Third-Party Script Prevalence on Alexa Top 50

Since beefing up my technique for itemizing third-party requests, I’ve been looking into which third-party domains and services are most prevalent. Starting with a spreadsheet of the top 50 US sites (according to Alexa in late December 2017), I downloaded and analyzed HAR files for each. Caveats:

  • Results (# of requests) may change as sites are updated.
  • I chose to start with US sites because of my own familiarity.
  • 46 sites actually (3 NSFW sites not tested and t.co doesn’t apply)

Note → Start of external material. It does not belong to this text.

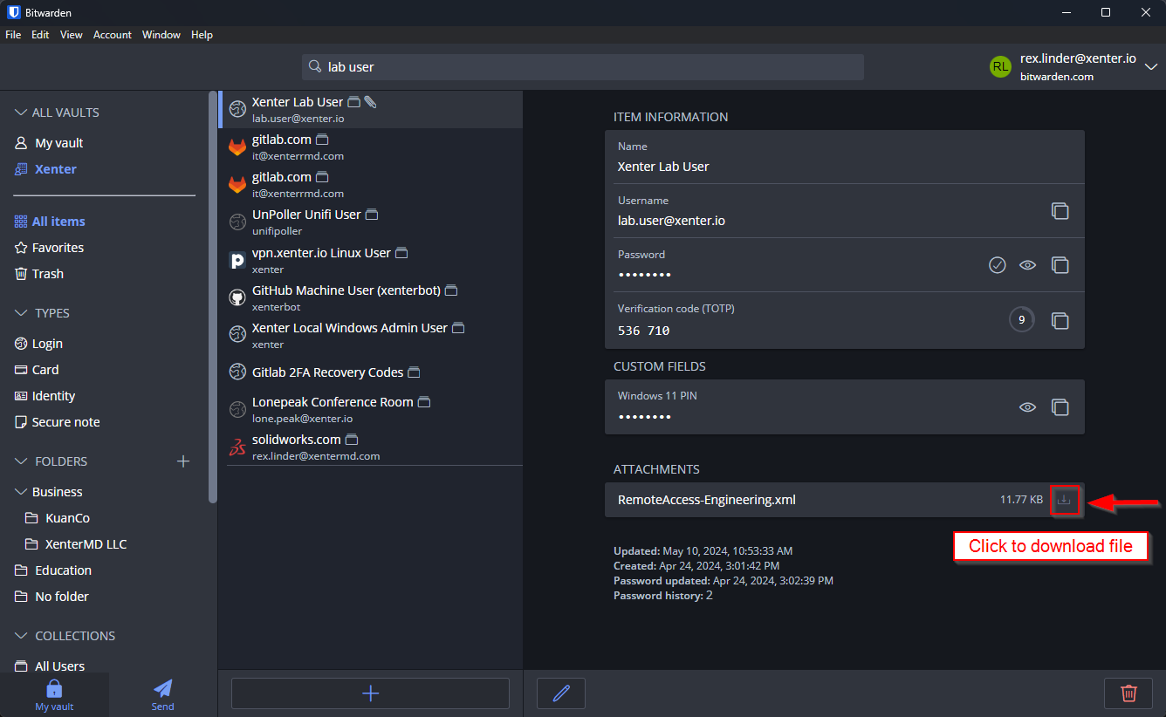Screen dimensions: 1166x717
Task: Click the pencil edit item button
Action: coord(561,693)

After a few grunt work sessions, I have a spreadsheet that cross-references those top 46 sites with the domains from which third-party requests originate. I’ll spare you the entire spreadsheet, but some initial points of interests below:

  • The top 46 US sites made requests from 213 different domains.
  • CDN-related request domains are included.
  • 75 of those different domains are unique to 1 site.
  • Third-party serving domains are prevalent. Here are domains that appear on the 46 sites tested more than 10 times:
Third-party domain # of top 46 sites % of top 46 sites
doubleclick.net 38 82.6%
facebook.com 32 69.6%
google-analytics.com 27 58.7%
googlesyndication.com 25 54.3%
googleadservices.com 24 52.2%
cloudfront.net 20 43.5%
googleapis.com 20 43.5%
scorecardresearch.com 18 39.1%
2mdn.net 17 37.0%
adnxs.com 17 37.0%
fastly.net 17 37.0%
akamaihd.net 16 34.8%
amazonaws.com 16 34.8%
demdex.net 15 32.6%
googletagservices.com 15 32.6%
adsrvr.org 14 30.4%
fonts.googleapis.com 14 30.4%
bing.com 13 28.3%
connect.facebook.net 13 28.3%
fbcdn.net 12 26.1%
quantserve.com 12 26.1%
truste.com 12 26.1%
adsafeprotected.com 11 23.9%
amazon-adsystem.com 11 23.9%
analytics.twitter.com 11 23.9%
bluekai.com 11 23.9%
jquery.com 11 23.9%
rlcdn.com 11 23.9%
rubiconproject.com 11 23.9%
serving-sys.com 11 23.9%
turn.com 11 23.9%
moatads.com 10 21.7%

Here are the number of unique third-party domains from which requests originate (excluding multiple requests from the same domain) per top 46 site:

Site # of third-party domains
nytimes.com 64
washingtonpost.com 63
Metropcs.mobi 59
cnn.com 57
ebay.com 49
msn.com 45
microsoft.com 43
wikia.com 42
salesforce.com 40
bestbuy.com 38
imdb.com 37
twitch.tv 37
espn.com 36
wordpress.com 32
target.com 29
diply.com 28
reddit.com 28
amazon.com 27
walmart.com 23
stackoverflow.com 21
etsy.com 19
pinterest.com 19
paypal.com 18
imgur.com 13
twitter.com 13
chase.com 12
youtube.com 12
linkedin.com 11
yahoo.com 11
yelp.com 11
tumblr.com 10
bankofamerica.com 9
(outlook) live.com 9
netflix.com 8
office.com 7
facebook.com 6
google.com 6
blogspot.com 5
bing.com 4
github.com 4
instagram.com 4
microsoftonline.com 4
wellsfargo.com 3
apple.com 2
craigslist.org 2
wikipedia.org 1

I don’t have much commentary at this point—some numbers are higher or lower than expected, and it’s understandable why some sites have more than others. Heck, with video or tweet embeds my site can pull 10+ third-domains surprisingly easy. I need more context, so perhaps it’d be logical to run more tests around a single category.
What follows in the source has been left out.